In the records below, find each line holding the word "will" and copy it.

:: INFORMATION PROVIDED ::

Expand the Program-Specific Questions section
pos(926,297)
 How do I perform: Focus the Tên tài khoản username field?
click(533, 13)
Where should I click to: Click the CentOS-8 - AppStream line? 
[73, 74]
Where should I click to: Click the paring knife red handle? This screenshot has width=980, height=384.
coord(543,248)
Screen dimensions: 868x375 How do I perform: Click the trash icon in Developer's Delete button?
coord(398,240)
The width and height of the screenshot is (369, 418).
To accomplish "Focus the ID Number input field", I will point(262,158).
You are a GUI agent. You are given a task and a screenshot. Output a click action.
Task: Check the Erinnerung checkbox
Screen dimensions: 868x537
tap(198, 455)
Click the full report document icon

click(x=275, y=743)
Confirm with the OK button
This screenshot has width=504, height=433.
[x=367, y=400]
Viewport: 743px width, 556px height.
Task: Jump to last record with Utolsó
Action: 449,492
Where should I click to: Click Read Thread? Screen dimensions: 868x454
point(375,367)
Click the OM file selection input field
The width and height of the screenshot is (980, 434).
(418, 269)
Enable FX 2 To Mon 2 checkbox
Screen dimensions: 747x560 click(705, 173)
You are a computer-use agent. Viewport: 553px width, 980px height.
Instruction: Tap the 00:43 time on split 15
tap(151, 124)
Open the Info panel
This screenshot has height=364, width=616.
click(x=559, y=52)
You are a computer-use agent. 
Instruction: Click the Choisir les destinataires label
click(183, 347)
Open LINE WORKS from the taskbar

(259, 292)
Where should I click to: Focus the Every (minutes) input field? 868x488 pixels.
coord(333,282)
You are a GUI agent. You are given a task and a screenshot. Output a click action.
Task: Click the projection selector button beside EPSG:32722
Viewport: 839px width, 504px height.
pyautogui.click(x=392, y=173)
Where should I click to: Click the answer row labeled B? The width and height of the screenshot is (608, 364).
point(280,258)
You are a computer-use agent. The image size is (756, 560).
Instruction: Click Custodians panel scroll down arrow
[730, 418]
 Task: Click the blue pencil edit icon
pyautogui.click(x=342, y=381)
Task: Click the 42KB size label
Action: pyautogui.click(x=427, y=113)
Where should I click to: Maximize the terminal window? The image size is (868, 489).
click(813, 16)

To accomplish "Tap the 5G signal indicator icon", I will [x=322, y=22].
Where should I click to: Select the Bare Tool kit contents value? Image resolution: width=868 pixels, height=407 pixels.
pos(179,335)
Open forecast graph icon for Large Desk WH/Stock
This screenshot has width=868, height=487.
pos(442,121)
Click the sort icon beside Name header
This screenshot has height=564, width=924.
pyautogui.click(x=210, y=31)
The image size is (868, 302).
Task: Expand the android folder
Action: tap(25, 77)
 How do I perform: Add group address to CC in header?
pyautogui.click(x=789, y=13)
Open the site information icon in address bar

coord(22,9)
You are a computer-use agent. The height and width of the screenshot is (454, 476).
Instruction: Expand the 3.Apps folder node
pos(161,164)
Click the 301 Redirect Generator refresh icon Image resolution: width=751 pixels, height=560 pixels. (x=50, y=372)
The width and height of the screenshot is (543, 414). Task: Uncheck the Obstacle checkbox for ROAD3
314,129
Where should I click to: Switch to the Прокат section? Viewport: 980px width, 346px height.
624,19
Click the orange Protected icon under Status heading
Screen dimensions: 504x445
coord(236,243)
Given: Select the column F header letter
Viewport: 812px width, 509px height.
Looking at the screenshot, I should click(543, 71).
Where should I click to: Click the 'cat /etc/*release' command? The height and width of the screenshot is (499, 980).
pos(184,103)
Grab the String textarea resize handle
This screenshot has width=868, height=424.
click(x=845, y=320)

:::

▶ [RESPONSE]
To accomplish "Focus the ID Number input field", I will point(262,158).
To accomplish "Tap the 5G signal indicator icon", I will [x=322, y=22].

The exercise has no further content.